In Cisco Adaptive Security Appliance (ASA) versions prior to 9.7, implementing time-based Access Control Lists (ACLs) required the use of time range objects with specific commands to enforce periodic traffic access. While this method was effective, Cisco has introduced more streamlined approaches post-ASA 9.7 to simplify time-based access control configuration and ensure better traffic handling while maintaining security and flexibility.
In this blog, we'll explore how the implementation of time-based ACLs in Cisco ASA has evolved, focusing on the current best practices and methods introduced post-9.7, including improved syntax, enhanced features, and the considerations required for exempting certain devices (such as an admin workstation) from these policies.
### What’s New in ASA Post-9.7?
After ASA 9.7, Cisco introduced several enhancements that simplify and optimize ACL management, particularly with regard to time-based configurations. Key improvements include:
1. **Simplified Time-Based ACL Syntax**: The command structure has been streamlined to make configuration more intuitive.
2. **Enhanced Time Range Objects**: Time range objects now support better control, allowing easier management of periodic traffic access.
3. **FQDN Filtering**: The ability to use fully qualified domain names (FQDNs) in ACLs adds flexibility in defining source and destination addresses.
4. **Exempting Hosts (e.g., Admin Workstation)**: Granular rules can now easily exempt critical workstations or hosts from ACL policies without the need for complex workarounds.
### Steps to Configure Time-Based ACLs in ASA Post-9.7
Let’s walk through the process of configuring time-based ACLs using these modern methods.
#### 1. Define the Time Range Object
The first step in setting up a time-based ACL is to define the time range during which traffic will be allowed. In ASA post-9.7, this is done using the `time-range` command with enhanced flexibility for periodic schedules.
**Example: Creating a Time Range Object**
time-range WORK_HOURS
periodic weekdays 08:00 to 18:00
In this example, we define a time range object named `WORK_HOURS` which allows traffic on weekdays from 8:00 AM to 6:00 PM.
#### 2. Create the Access List (ACL)
After defining the time range, the next step is to create an ACL that allows or denies traffic based on this time range.
**Example: Creating an ACL**
access-list OUTSIDE_IN extended permit tcp any host 192.168.1.100 eq 80 time-range WORK_HOURS
This rule permits TCP traffic from any source to the host `192.168.1.100` (a web server) on port 80, but only during the `WORK_HOURS` time range defined earlier.

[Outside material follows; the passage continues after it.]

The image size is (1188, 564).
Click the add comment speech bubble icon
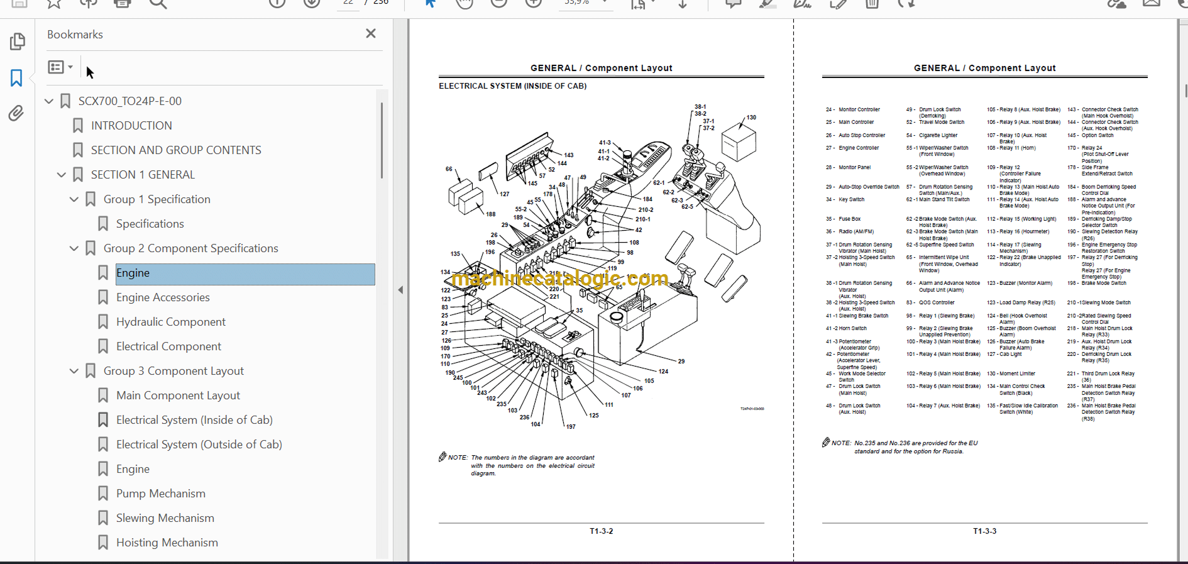[x=733, y=4]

#### 3. Exempting the Admin Workstation
The requirement is that the admin workstation should not be restricted by this policy. To achieve this, we can simply add a rule at the beginning of the ACL that permits the admin workstation to bypass the time-based restriction.

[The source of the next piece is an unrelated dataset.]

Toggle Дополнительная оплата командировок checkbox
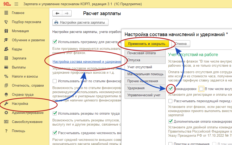This screenshot has width=232, height=145. [170, 121]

**Example: Exempting an Admin Workstation**
access-list OUTSIDE_IN extended permit ip host 10.1.1.50 any
In this case, the IP address `10.1.1.50` represents the admin workstation. This rule ensures that all traffic from this specific IP is allowed unconditionally, regardless of the time range object applied to other hosts. Since ACLs are processed in sequential order, placing this rule first ensures that the admin workstation traffic is matched and permitted before the time-based rule is evaluated.
#### 4. Applying the ACL to an Interface
Once the ACL is defined, it must be applied to an interface for it to take effect. This is done using the `access-group` command.
**Example: Applying the ACL**
access-group OUTSIDE_IN in interface outside
This command applies the `OUTSIDE_IN` ACL to the external interface of the ASA, ensuring that the rules defined in the ACL will be enforced on incoming traffic.
### Advanced Options for Time-Based ACLs
Post-ASA 9.7, Cisco also introduced several other advanced options that you can leverage for even greater control over time-based ACLs:
1. **Absolute Time Range**: Instead of periodic schedules, you can define a specific start and end time for traffic access. This is useful for temporary or one-off policies.
time-range MAINTENANCE
absolute start 08:00 10/25/2024 end 18:00 10/25/2024
2. **Combining Time Ranges**: You can use multiple time ranges to apply more granular controls. For example, you could define a set of time ranges for weekdays and another for weekends.
3. **FQDN ACLs**: Instead of relying solely on IP addresses, you can now use FQDNs for more dynamic filtering based on domain names, which can be tied to time-based ACLs.
### Conclusion
With the release of ASA 9.7 and later, Cisco has made it significantly easier to implement and manage time-based ACLs. The improved syntax, enhanced time range objects, and additional features like FQDN filtering provide administrators with more powerful tools to fine-tune their security policies.
In addition, the ability to easily exempt critical hosts such as admin workstations ensures that while traffic control is enforced, essential operations remain uninterrupted. By utilizing these new features, you can ensure both security and flexibility within your network environment, allowing for controlled access without compromising key functionalities.
These updates provide a more efficient and intuitive way to manage ACLs, making it easier than ever to configure time-based access in a Cisco ASA environment.